Wenn wir uns jetzt mal den deutschen Fall angucken: Nach der Niederlage Russlands herrscht bei den militärischen Eliten und in breiten Bevölkerungsschichten große Siegeszuversicht. Die steht in einem krassen Gegensatz zur plötzlichen Niederlage vom Herbst 1918. Das befördert nationalistische Legendenbildungen. Die neu entstehende Republik ist dadurch in Teilen der Bevölkerung von Anfang an unverschuldet delegitimiert.

Sie zählen das besiegte Deutschland auch zu den betroffenen Staaten?

Es sind ähnliche Mechanismen, die hier wirken, allerdings in abgeschwächter Form. Viele Verliererstaaten brechen am Ende des Krieges zusammen, die meisten vollständiger als Deutschland, denken Sie etwa an das Osmanische Reich oder die Habsburgermonarchie. Auch in Deutschland, wie in weiten Teilen Mittel- und Osteuropas kommt es 1918/19 zu Revolutionen und Gegenrevolutionen, die zu einem teilweise latenten, teilweise auch offenen Bürgerkrieg führen.

Robert Gerwarth

Professor Robert Gerwarth, geboren 1976, lehrt und forscht am University College in Dublin und ist Gründungsdirektor des dortigen Zentrums für Kriegsstudien. Gerwarth hat unter anderem ein Buch über den Bismarck-Mythos und eine Biografie über Reinhard Heydrich geschrieben.

(Foto: ; oH)

Die Vorstellung, dass ungelöste Konflikte des Ersten Weltkriegs im Zweiten neu aufbrechen, ist ja nicht neu. Was unterscheidet Ihre Deutung von der bisherigen?

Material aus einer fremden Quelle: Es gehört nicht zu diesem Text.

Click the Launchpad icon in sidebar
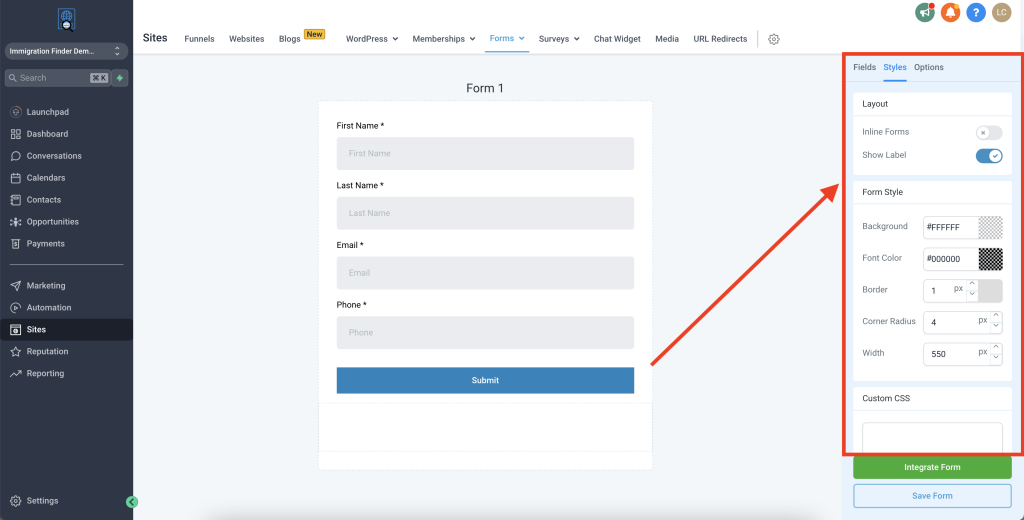1024x520 pixels. click(16, 112)
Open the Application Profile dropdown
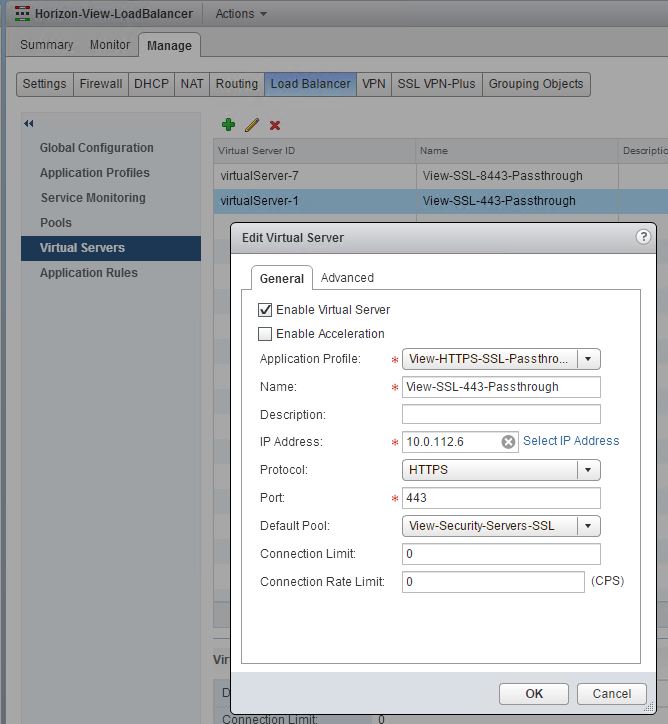The height and width of the screenshot is (724, 668). pyautogui.click(x=588, y=359)
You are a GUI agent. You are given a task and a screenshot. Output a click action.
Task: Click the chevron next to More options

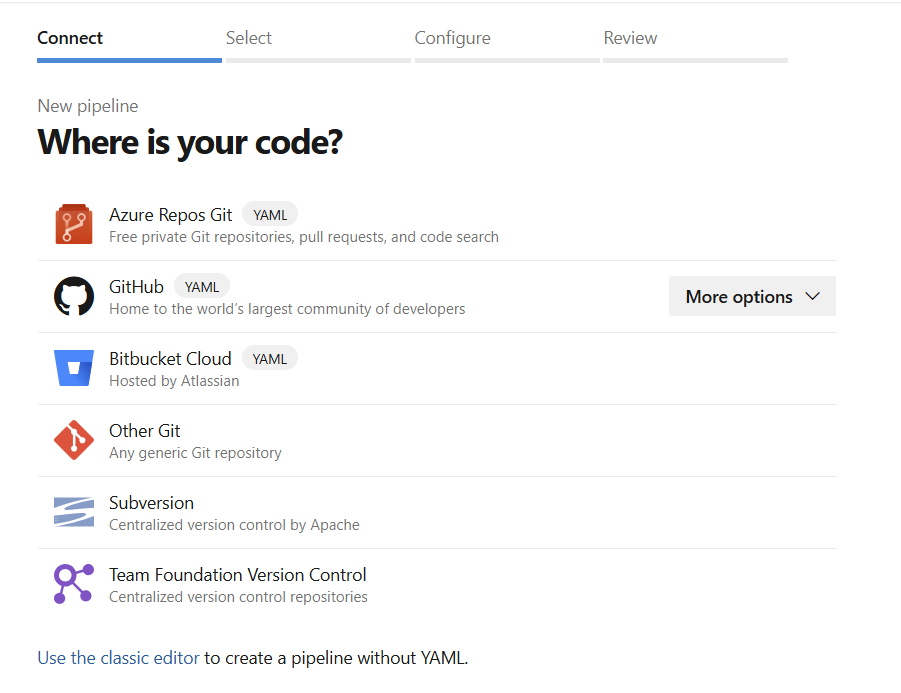coord(812,297)
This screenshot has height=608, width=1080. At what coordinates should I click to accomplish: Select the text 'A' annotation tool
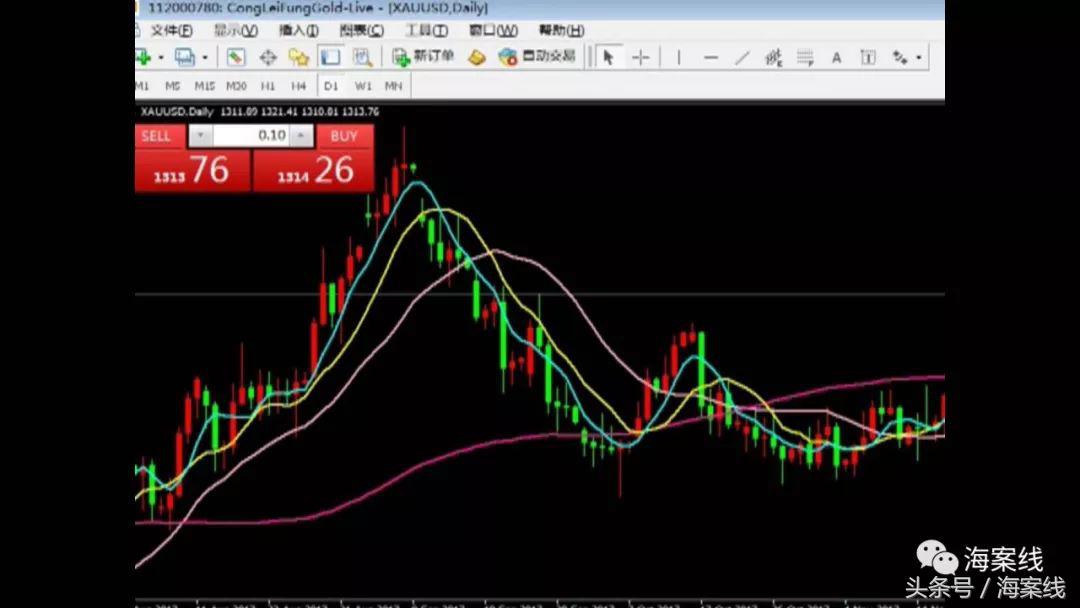pyautogui.click(x=836, y=57)
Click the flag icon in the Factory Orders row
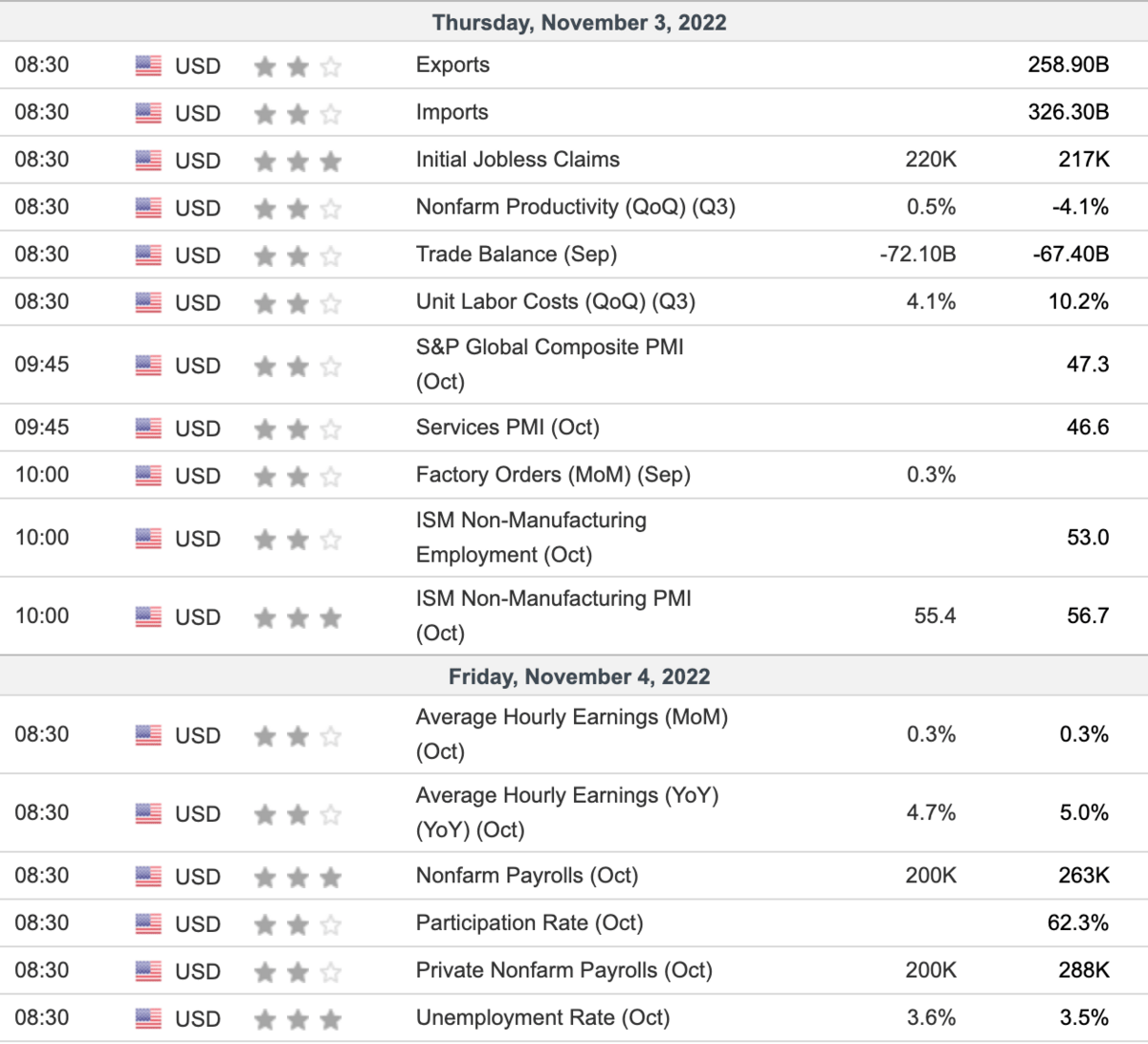The image size is (1148, 1044). [148, 476]
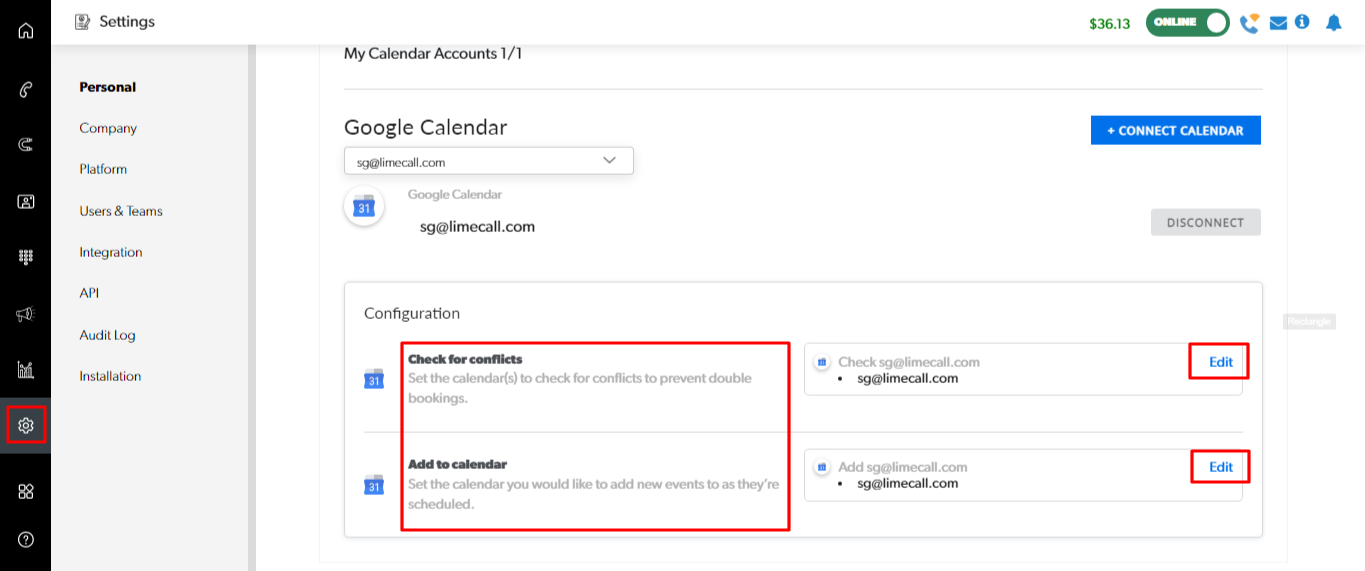
Task: Open the Audit Log section
Action: 107,335
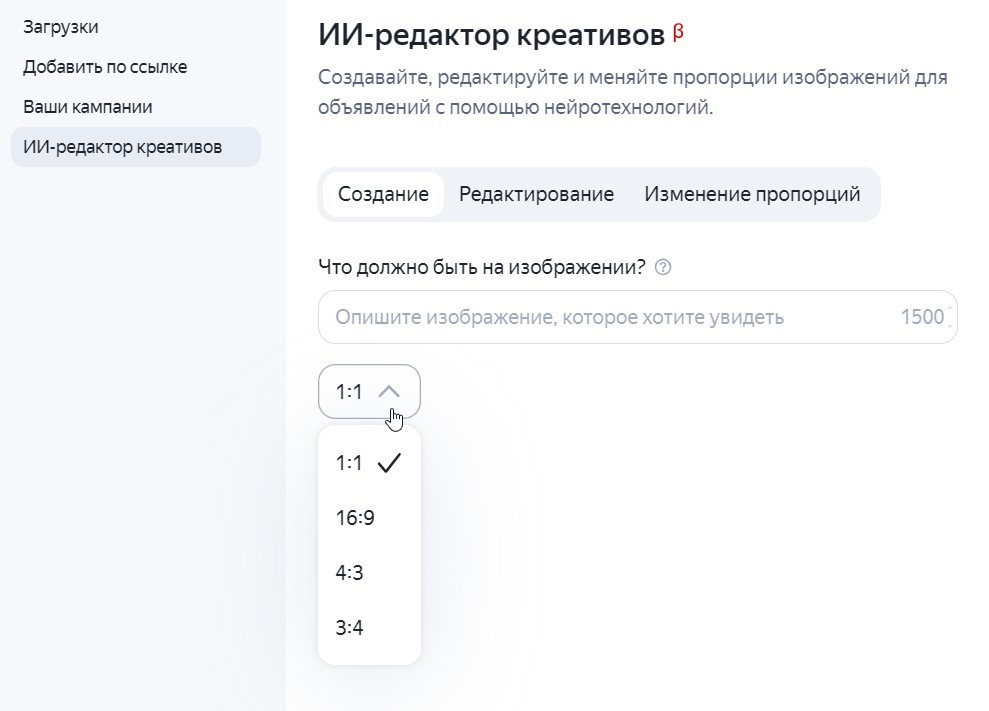This screenshot has width=989, height=711.
Task: Switch to the Редактирование tab
Action: 537,194
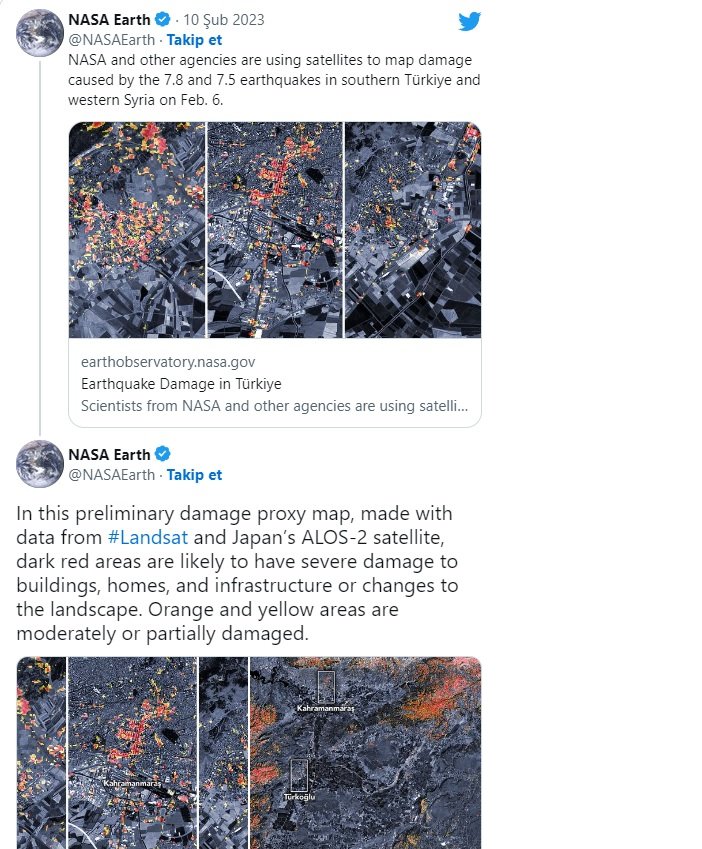702x849 pixels.
Task: Click the card description starting "Scientists from NASA"
Action: (274, 407)
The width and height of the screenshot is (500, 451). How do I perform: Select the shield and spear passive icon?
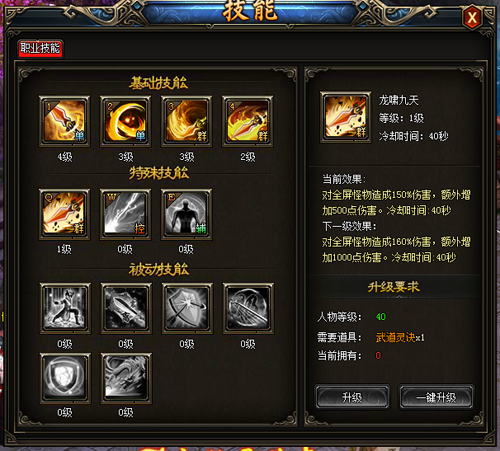tap(187, 308)
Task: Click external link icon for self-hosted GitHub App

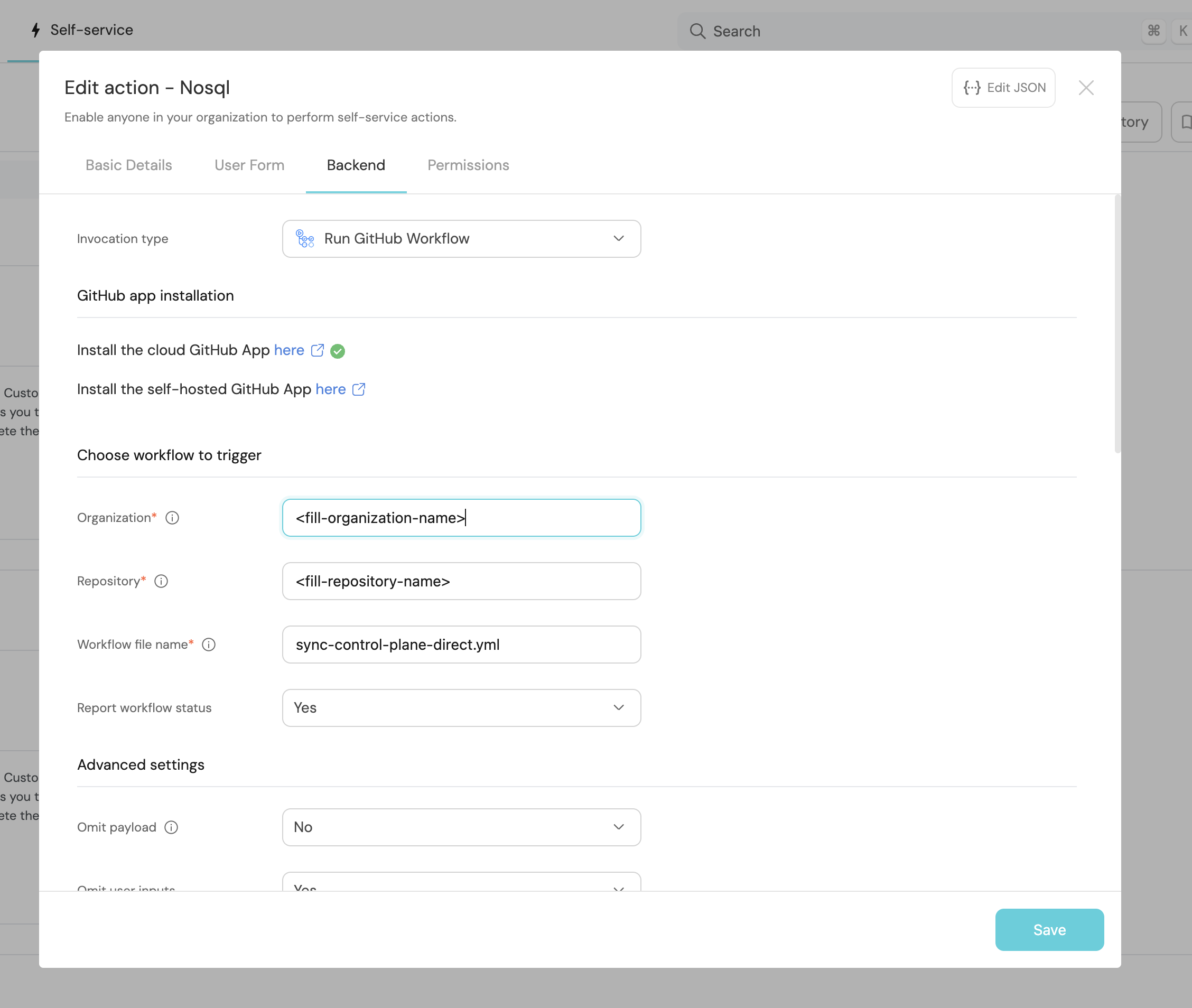Action: pyautogui.click(x=359, y=389)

Das Brisanteste an meiner These ist, dass ich sage: Der Erste Weltkrieg allein erklärt relativ wenig, gerade über den weiteren Verlauf der deutschen Geschichte. Die klassische Sicht ist, dass durch Gewalterfahrungen im Ersten Weltkrieg bestimmte Mentalitäten geprägt werden, die dann auch den Weg ebnen für totalitäre Regime, die sogenannte Brutalisierungsthese des Historikers George Mosse.

So sehen Sie das nicht?

Nein, zumindest nicht so einfach. Wenn wir uns Europa fünfzehn Jahre nach dem Weltkrieg angucken, ist auffällig, dass totalitäre Regime vor allem in den Verliererstaaten von 1918 entstanden sind. Und in Italien, wo Mussolini und andere postulieren, man habe den Krieg gewonnen, aber den Frieden verloren. Ich argumentiere, dass die Wurzeln des Faschismus und auch des Zweiten Weltkriegs sehr viel stärker im letzten Jahr des Ersten Weltkriegs und in den unmittelbaren Nachkriegsjahren zu finden sind als zwischen 1914 und 1917.

In Russland siegen mit der Oktoberrevolution 1917 die Bolschewiki. Welche Rolle spielt ihr Triumph für die Gewalteskalation in dieser Zeit?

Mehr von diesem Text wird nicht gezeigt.